Deux études publiées mercredi dans la revue Nature rapportent l’analyse d’ossements canins très anciens retrouvés sur deux sites en Turquie, situés à 4.000 km l’un de l’autre. Un des spécimens retrouvé a été confirmé comme appartenant à un chien domestique grâce à des nouvelles techniques d’identification ADN.


De nouveaux éléments permettent d’approfondir notre compréhension de la domestication des chiens et de leurs relations avec les humains. Deux études publiées mercredi dans la revue *Nature* révèlent que des chercheurs ont examiné plusieurs ossements canins très anciens, selon *El País*.

Les restes ont été découverts sur deux sites situés à 4.000 km l’un de l’autre, dans l’actuelle Turquie, sur le plateau volcanique de l’Anatolie centrale. Grâce à des méthodes d’analyse inédites, les scientifiques ont pu dater de minuscules ossements, de la taille de grains de café, qui appartenaient désormais au plus ancien chien connu au monde.

### Un chiot de près de 16.000 ans

Ce canidé était un chiot ayant vécu il y a 15.800 ans. Avant cette découverte, le chien le plus ancien identifié datait de 10.900 ans, suite à la découverte d’ossements en Russie. Cela confirme que le chien a été le premier animal domestiqué par l’homme. « On parle de 6.000 ans avant que les humains commencent à vivre avec des vaches, des chèvres ou des cochons, et plus de 10.000 ans avant les chevaux », a affirmé un des coauteurs de l’étude.

À l’époque, les humains du Paléolithique étaient encore chasseurs-cueilleurs et il reste mystérieux de savoir à quoi servaient précisément les chiens.

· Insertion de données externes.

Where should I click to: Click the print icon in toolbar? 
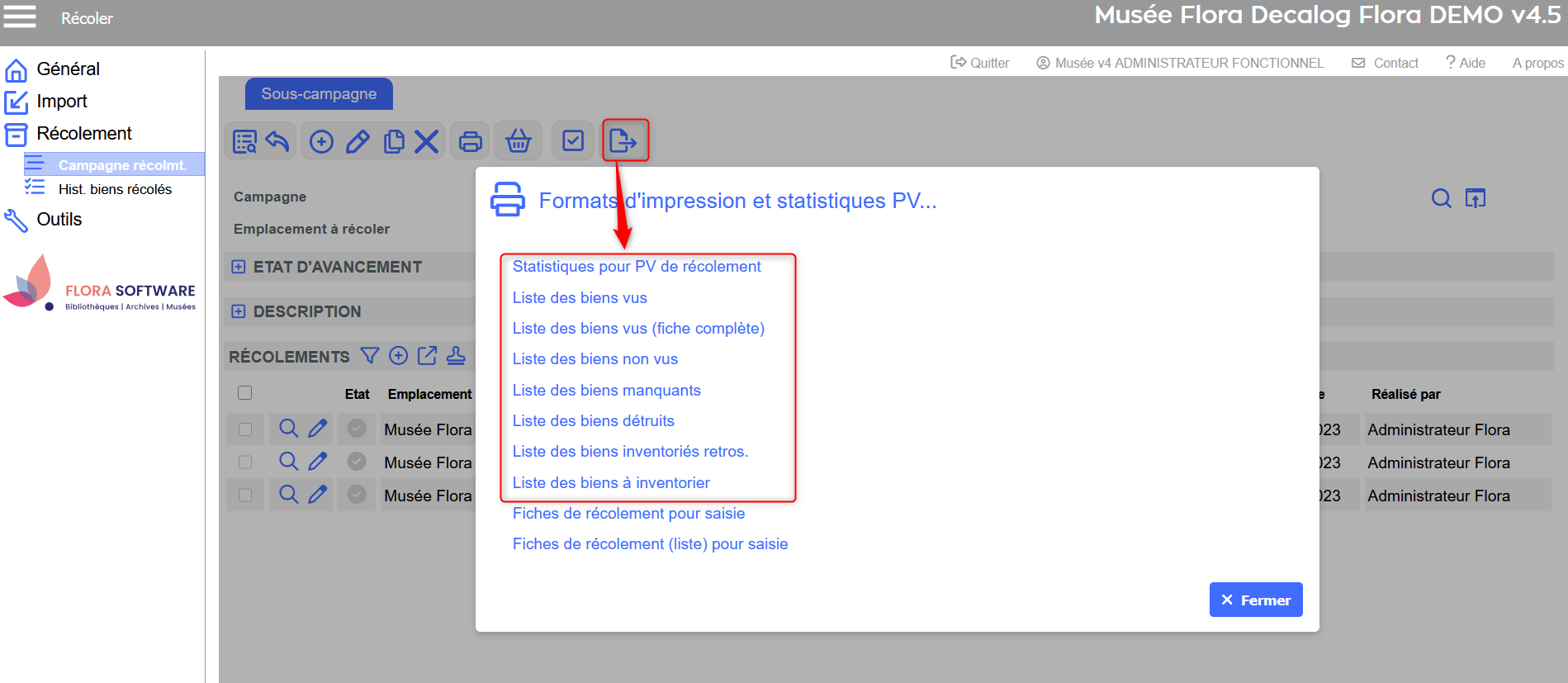tap(471, 141)
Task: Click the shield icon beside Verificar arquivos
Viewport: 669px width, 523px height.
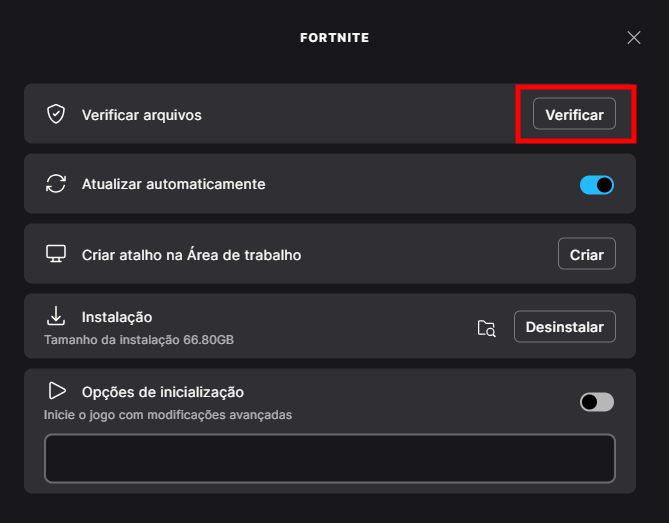Action: (x=56, y=115)
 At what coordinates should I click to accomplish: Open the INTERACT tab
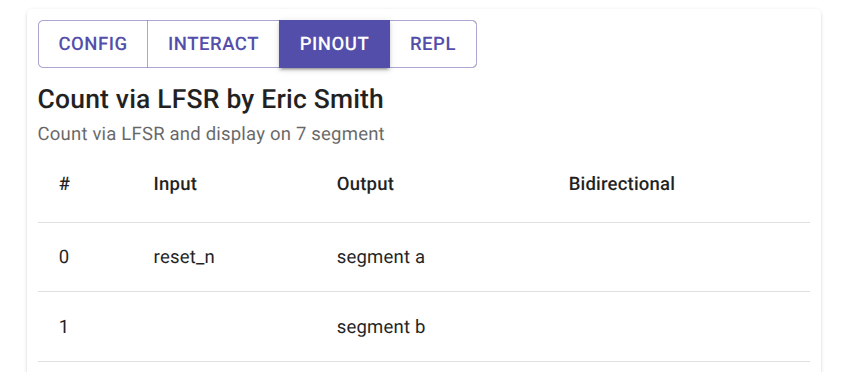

Les études ont toutefois révélé que ces canidés étaient nourris de la même manière que les humains, principalement avec du poisson, et étaient traités avec soin : les ossements ont été trouvés enfouis dans des sépultures humaines, précise l’Associated Press.

### Une domestication des chiens très ancienne

De plus, les ossements découverts sur les deux sites présentaient une proximité génétique notable, tandis que les communautés humaines étaient très diverses. Cela suggère que la diffusion des chiens dans cette région du monde remonte à une époque encore plus ancienne, probablement plusieurs milliers d’années avant.

Enfin, l’une des deux études a éclairci l’espèce à laquelle appartenait un des spécimens retrouvés. Jusqu’à présent, il n’était pas clair s’il s’agissait d’un loup gris, ancêtre du chien, ou d’un chien domestique. Les nouvelles techniques d’identification ADN ont permis de confirmer qu’il s’agissait bien d’un chien domestique.